I thought it was a regular tennis ball? I didn't realize it was a Kong. 

My dog's favorite toy is a Kong ball that is wrapped in cloth and has tails on it. I can't recall what it's called, but it's easier to throw then a normal ball.


----------



## harmony (May 30, 2002)

Lilie said:


> Harmony - Kong makes a large tennis ball that even squeaks. My dogs love them, they are too big to swallow and they don't come apart like regular tennis balls do, so they last a lot longer.


I tried that one time too, and with a few dogs that might not work.


----------



## harmony (May 30, 2002)

Please not let us confuse a working line with a show line  PLEASE!!!


----------



## Jax08 (Feb 13, 2009)

WHAT does a working line vs a show line have to do with tennis balls and choking? There is no logic to that whatsoever...mutts with no objective other than holding down a couch can choke on a tennis ball


----------



## Jax08 (Feb 13, 2009)

Lilie said:


> I thought it was a regular tennis ball? I didn't realize it was a Kong.
> 
> My dog's favorite toy is a Kong ball that is wrapped in cloth and has tails on it. I can't recall what it's called, but it's easier to throw then a normal ball.


yeah...it was a Kong ball. One "sized" for a dog Cash's size.

It's a WUBBA!!!! How can you forget that name?! lol


----------



## harmony (May 30, 2002)

OH how can I even say this, but there is a lot of difference between the two.  lets keep this on a good note ok?


----------



## Liesje (Mar 4, 2007)

People please, there are probably hundreds of thousands of dogs that play with tennis balls that are not choking to death. 

I often train with tennis balls and my dogs do flyball, so tennis balls are a given. I don't let them chew tennis balls because I hate picking up pieces (my dogs will crush and shred a tennis ball in a few seconds). We have several dogs on our team that are 10+ years old and still playing flyball in tournaments without having choked or destroyed their teeth. Just use common sense.

I also use Gappay balls, Frabo balls, Kong ball, Kong Wubba, and Chuck-It Whistler balls.


----------



## Lilie (Feb 3, 2010)

Jax08 said:


> yeah...it was a Kong ball. One "sized" for a dog Cash's size.
> 
> It's a WUBBA!!!! How can you forget that name?! lol


YES! A Wubba. Hubby likes it because it comes in 'camo'. LOL!


----------



## Jax08 (Feb 13, 2009)

harmony said:


> OH how can I even say this, but there is a lot of difference between the two.  lets keep this on a good note ok?



I would really like to understand your logic. Are you saying working dogs are not at risk for choking on tennis balls? Or that show lines do not have the drive to play with a tennis ball? I really can't figure out what you are trying to say or how which line they come from have anything to do with tennis balls.


----------



## Liesje (Mar 4, 2007)

I do not get it either. I have one show line and up until recently one working line and they BOTH play with tennis balls and do flyball (the show line has a higher title/better race record and the working line is a little faster but not as consistent).

ACTIONS TO TAKE:
(a) In the forum thread about dogs and tennis balls, why does Lilie's husband like the Wubba?
(b) Carry on the forum thread about dogs and tennis balls, starting after its last post.

PROVIDED MATERIAL:
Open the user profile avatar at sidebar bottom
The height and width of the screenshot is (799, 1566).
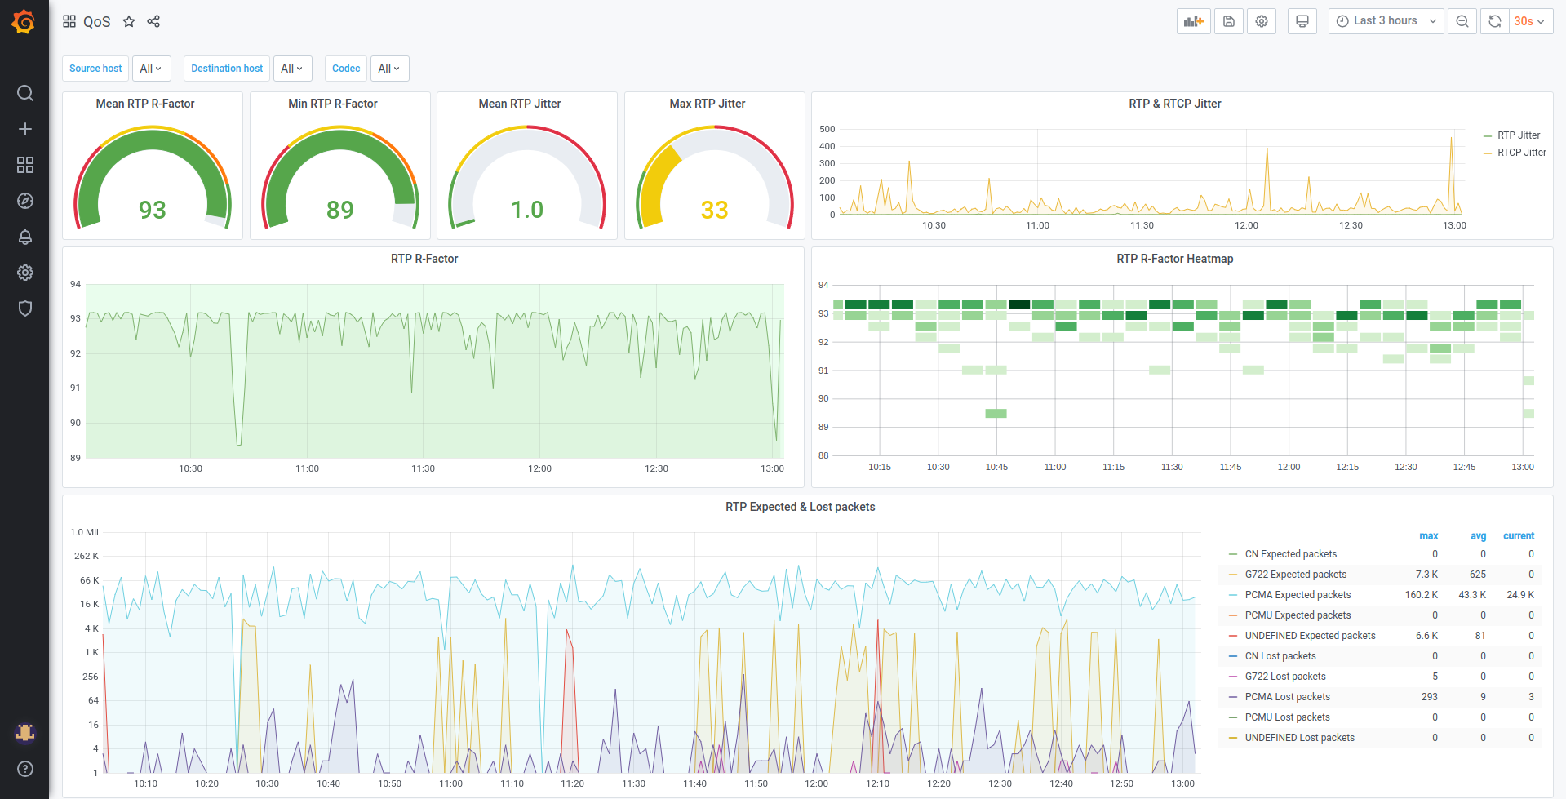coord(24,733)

---

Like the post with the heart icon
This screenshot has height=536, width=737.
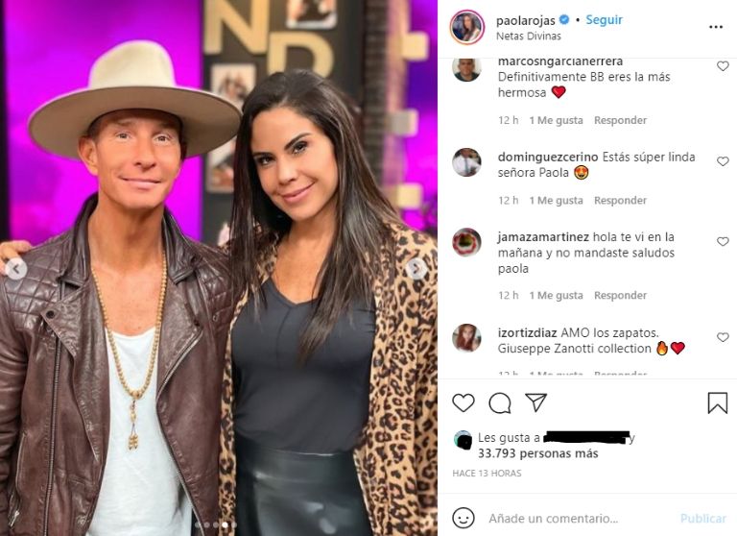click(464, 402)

ANSWERS PER TASK:
(a) It comes in camo.

(b)
----------



## harmony (May 30, 2002)

I was trying to be friendly and say as all else fails a basket most the time will work  but not always (if u know what I mean) .


----------



## Jax08 (Feb 13, 2009)

No, I still don't know what you mean. But I give up. Be happy, play with many balls.


----------



## harmony (May 30, 2002)

Liesje said:


> I do not get it either. I have one show line and up until recently one working line and they BOTH play with tennis balls and do flyball (the show line has a higher title/better race record and the working line is a little faster but not as consistent).


One of my best friends had show lines and now working lines (thanks to me), he does every thing her,her former dog did (dog down over hips), and she still has a happy life to this day. He mother at one point got jumped on by a GS (friendly behavior) and knocked her mother down and had such brain injury she died in two days. Does anyone undrer stand??


----------



## kiya (May 3, 2010)

Jax08 said:


> No, I still don't know what you mean. But I give up. Be happy, play with many balls.


Thank you!!!! I really needed to laugh today, that was perfect.


----------



## harmony (May 30, 2002)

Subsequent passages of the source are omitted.